* _DIRECTIONS FOR THIS TASK_
The output should be all lines of the entries below in which the word "Policy" occurs.

(Records from a data collection)
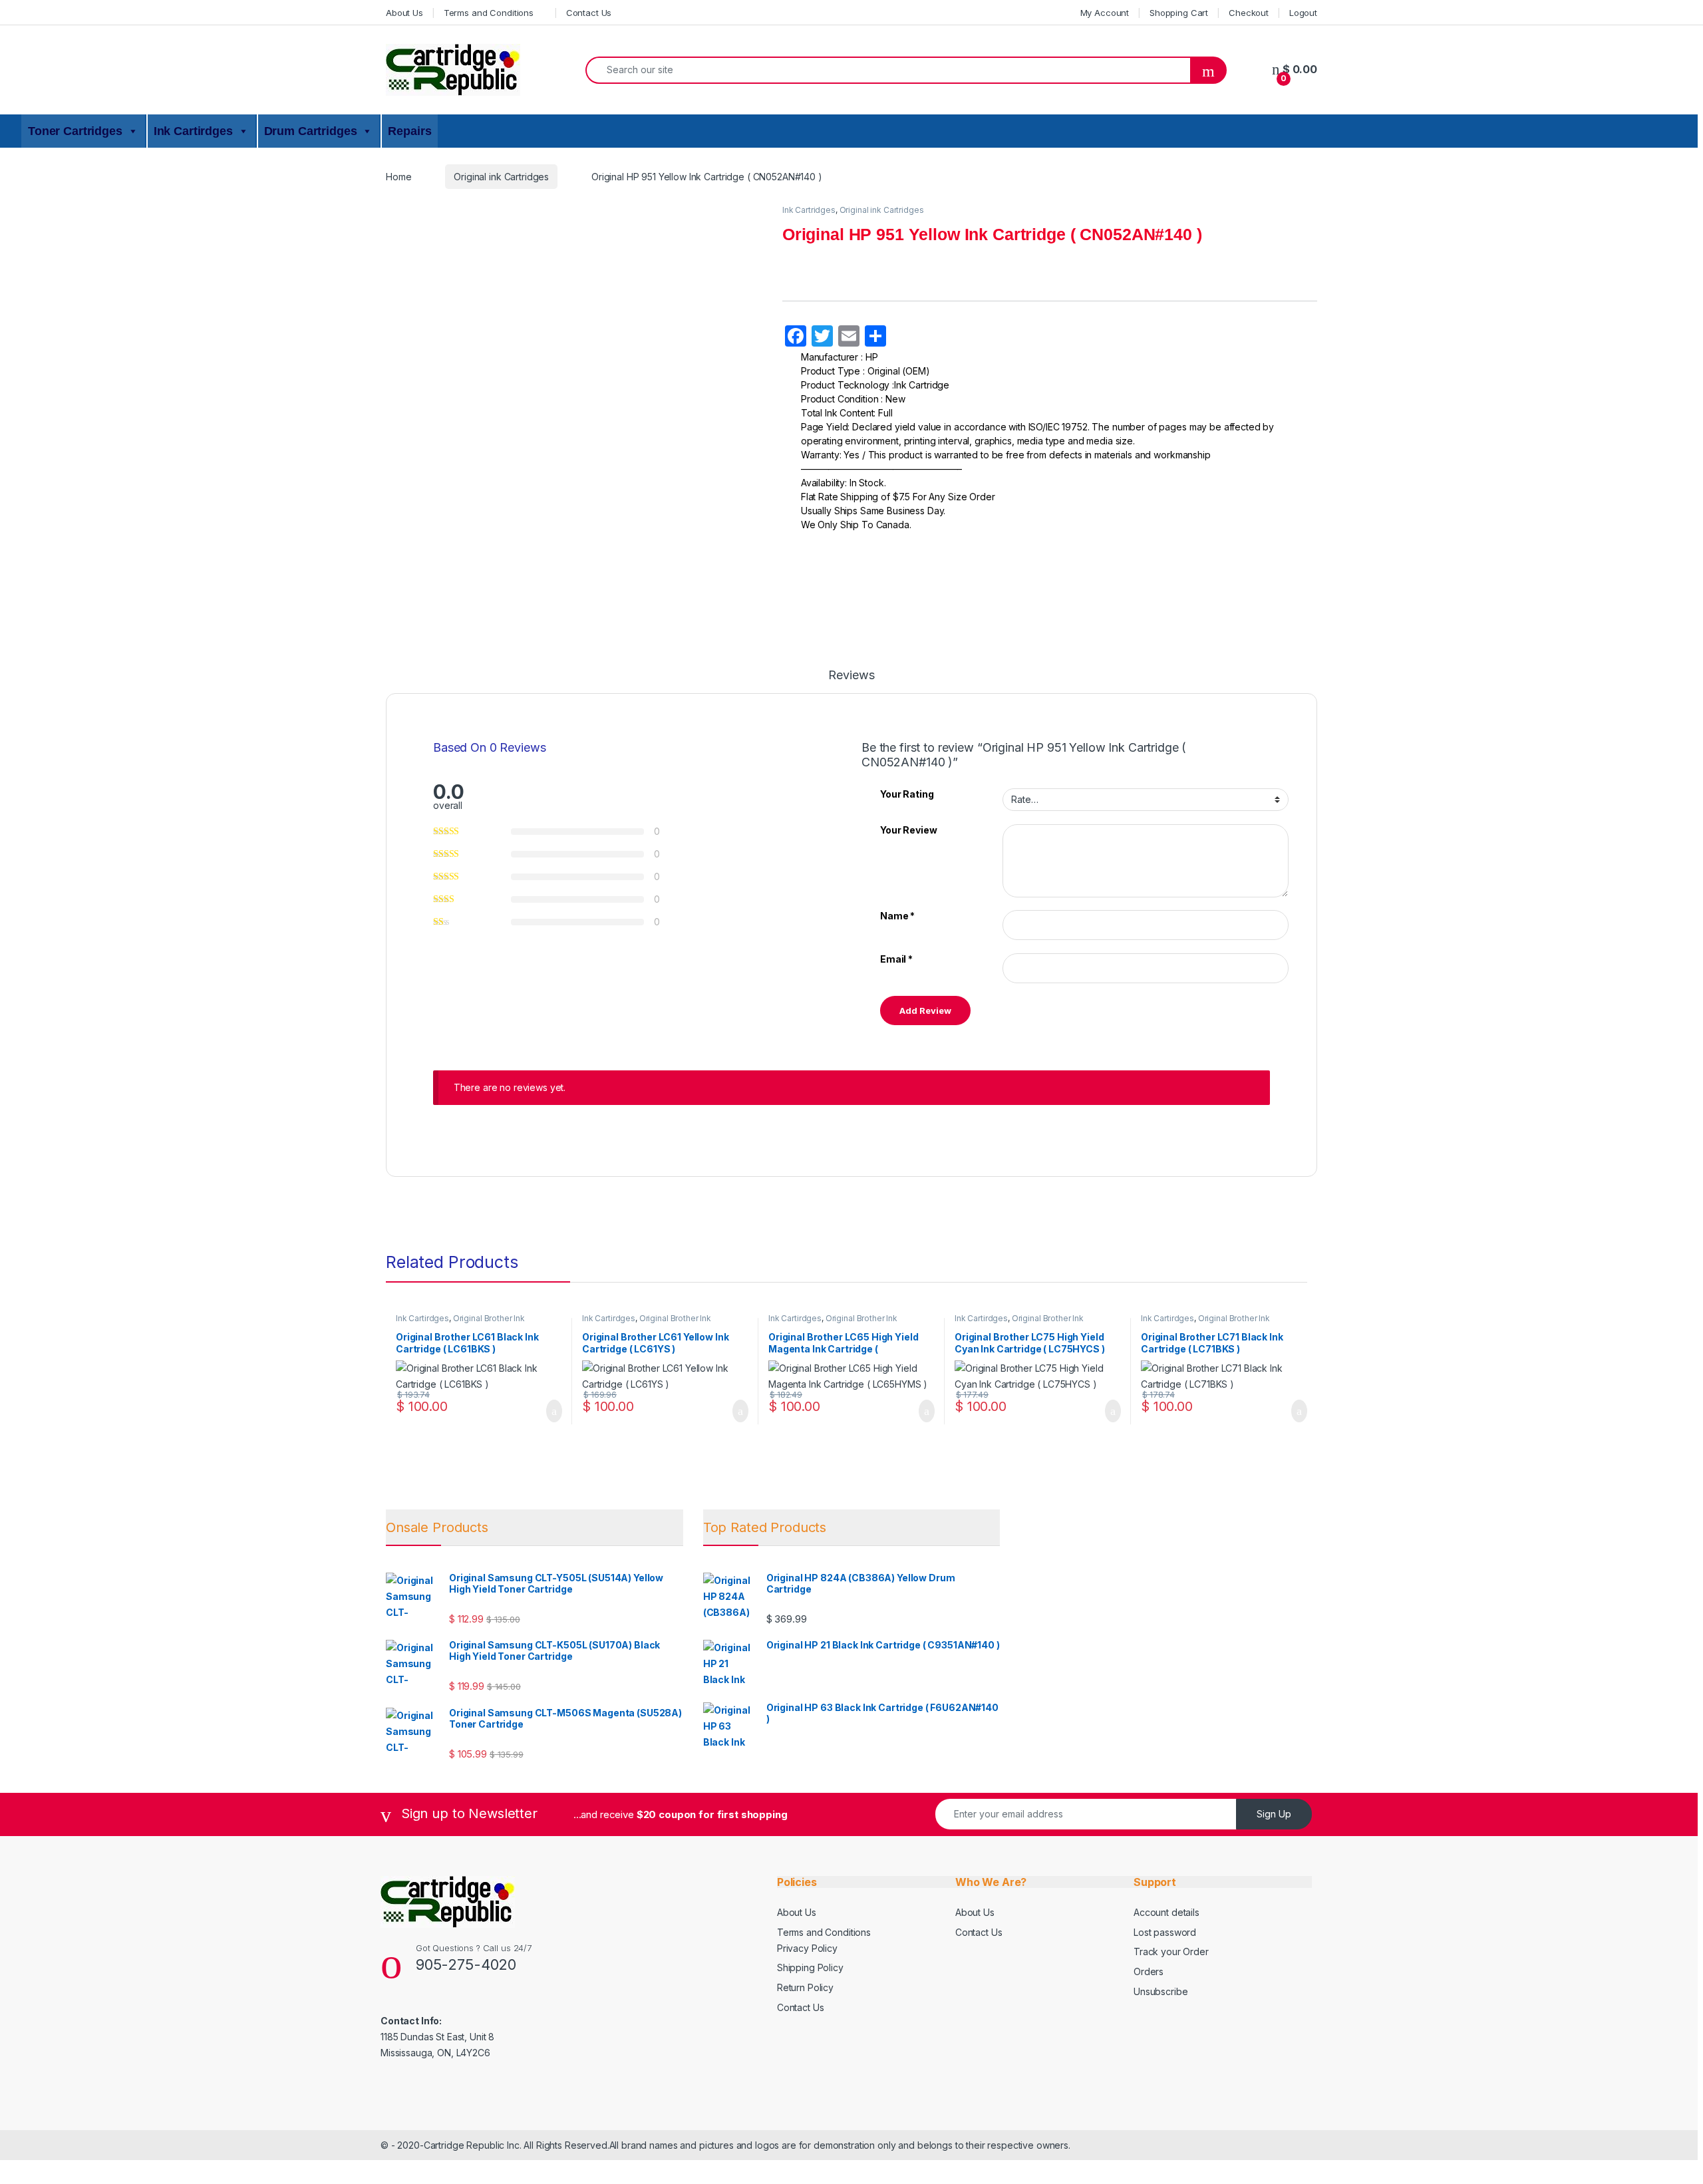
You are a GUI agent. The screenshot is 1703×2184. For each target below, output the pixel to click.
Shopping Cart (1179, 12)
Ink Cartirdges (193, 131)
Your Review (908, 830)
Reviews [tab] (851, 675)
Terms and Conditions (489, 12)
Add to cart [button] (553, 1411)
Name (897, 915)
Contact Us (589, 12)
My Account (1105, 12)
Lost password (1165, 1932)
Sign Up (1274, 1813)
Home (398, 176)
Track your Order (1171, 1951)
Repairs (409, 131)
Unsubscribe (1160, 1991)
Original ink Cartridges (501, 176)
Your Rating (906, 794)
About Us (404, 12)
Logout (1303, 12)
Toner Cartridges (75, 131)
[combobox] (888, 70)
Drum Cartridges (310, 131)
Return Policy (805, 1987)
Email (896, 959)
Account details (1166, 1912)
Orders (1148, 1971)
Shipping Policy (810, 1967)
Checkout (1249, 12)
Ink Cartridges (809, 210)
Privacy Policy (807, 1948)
* * *
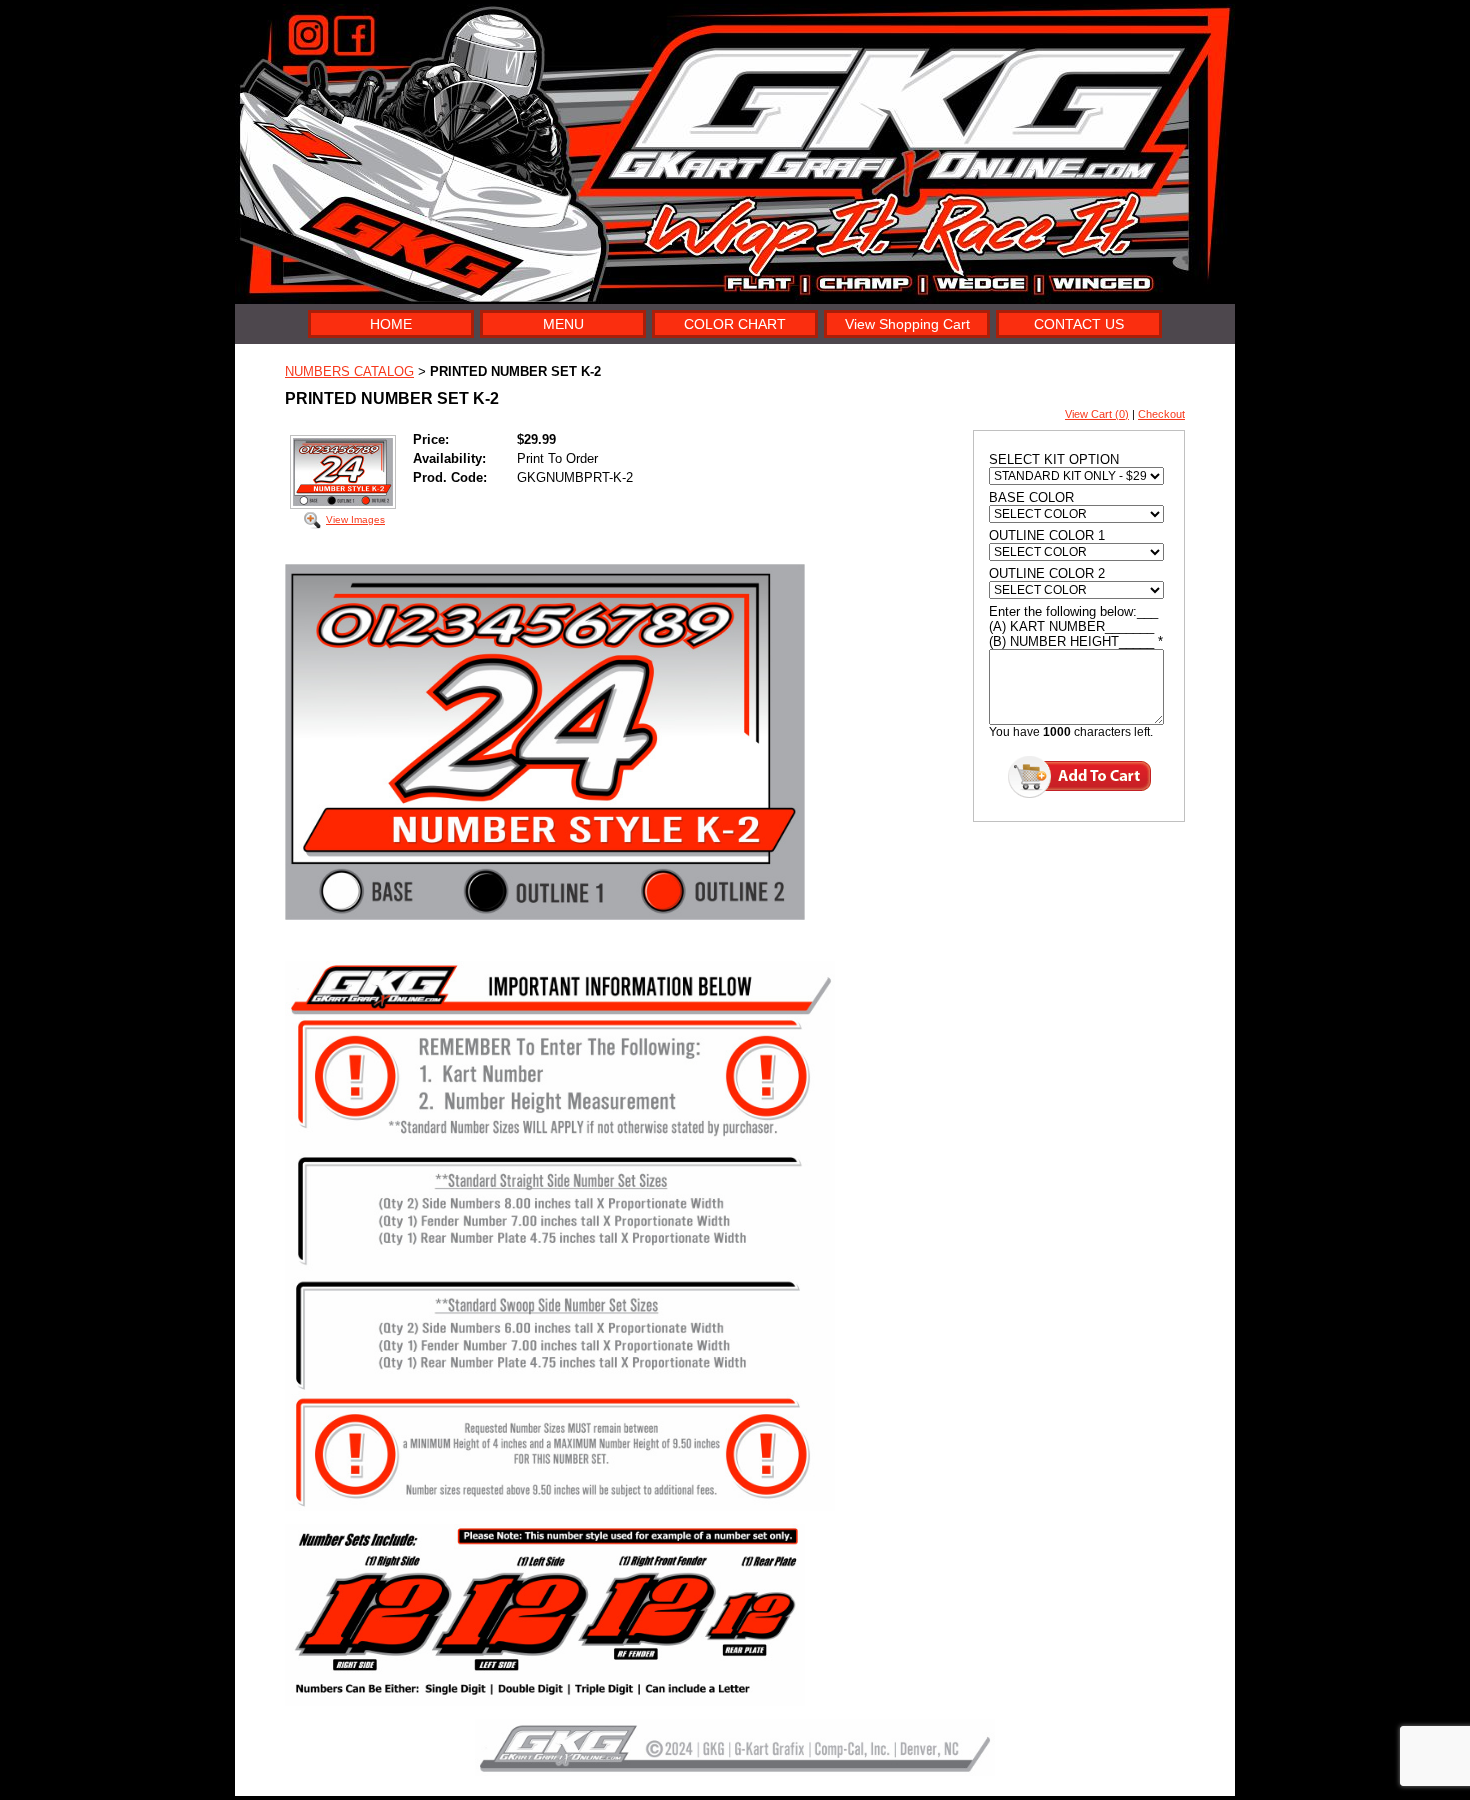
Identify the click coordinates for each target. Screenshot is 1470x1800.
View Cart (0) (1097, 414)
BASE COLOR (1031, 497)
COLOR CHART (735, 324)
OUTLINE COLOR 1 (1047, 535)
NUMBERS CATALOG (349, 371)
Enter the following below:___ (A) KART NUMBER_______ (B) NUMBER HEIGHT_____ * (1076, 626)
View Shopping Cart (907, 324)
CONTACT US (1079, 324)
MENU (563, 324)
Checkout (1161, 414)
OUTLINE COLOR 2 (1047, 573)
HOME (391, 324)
---
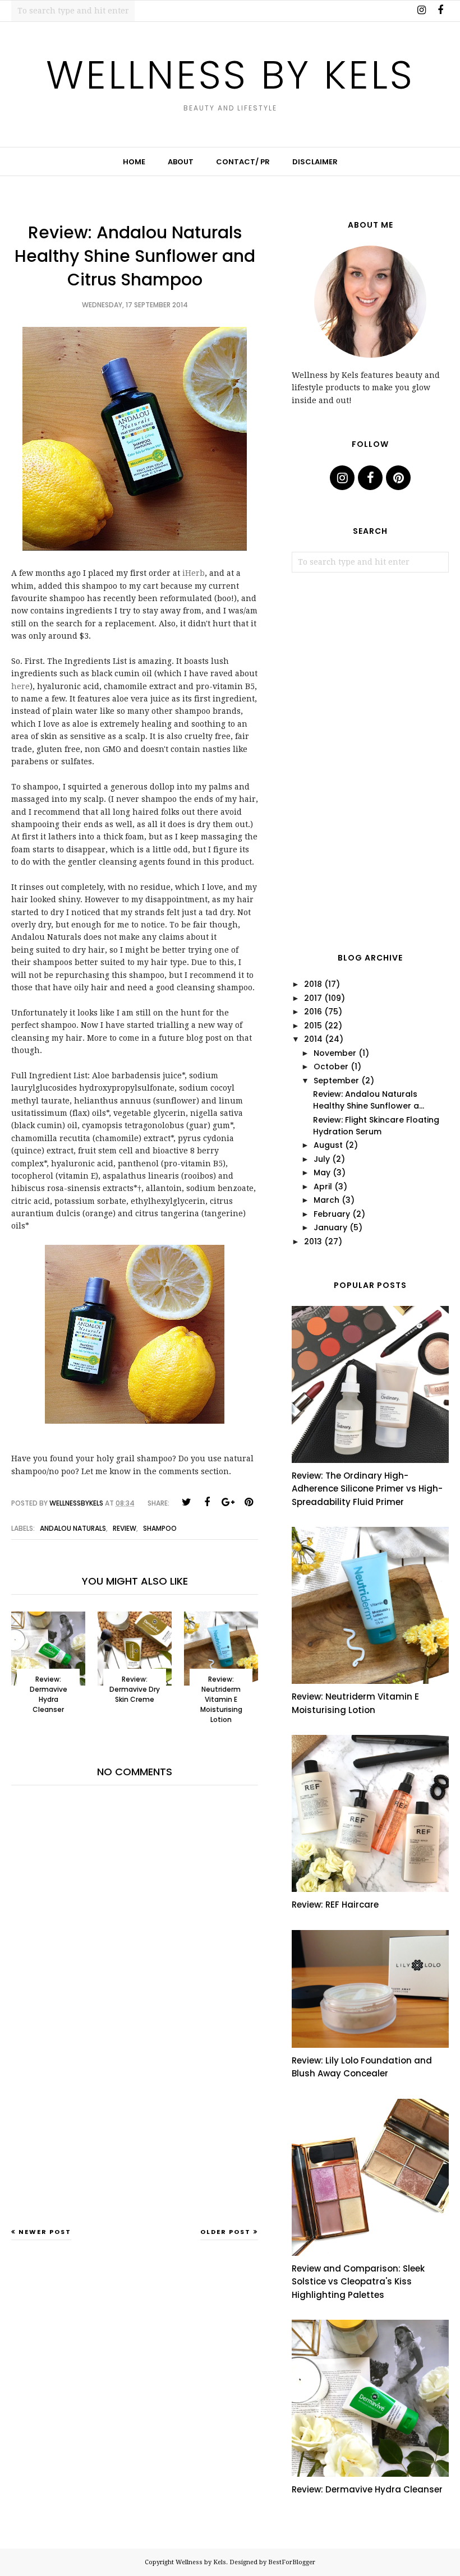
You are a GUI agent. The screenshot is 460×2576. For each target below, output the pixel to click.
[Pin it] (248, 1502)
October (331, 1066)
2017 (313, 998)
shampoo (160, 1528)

* _ANSWER BOX_
Return Policy (805, 1987)
Shipping Policy (810, 1967)
Privacy Policy (807, 1948)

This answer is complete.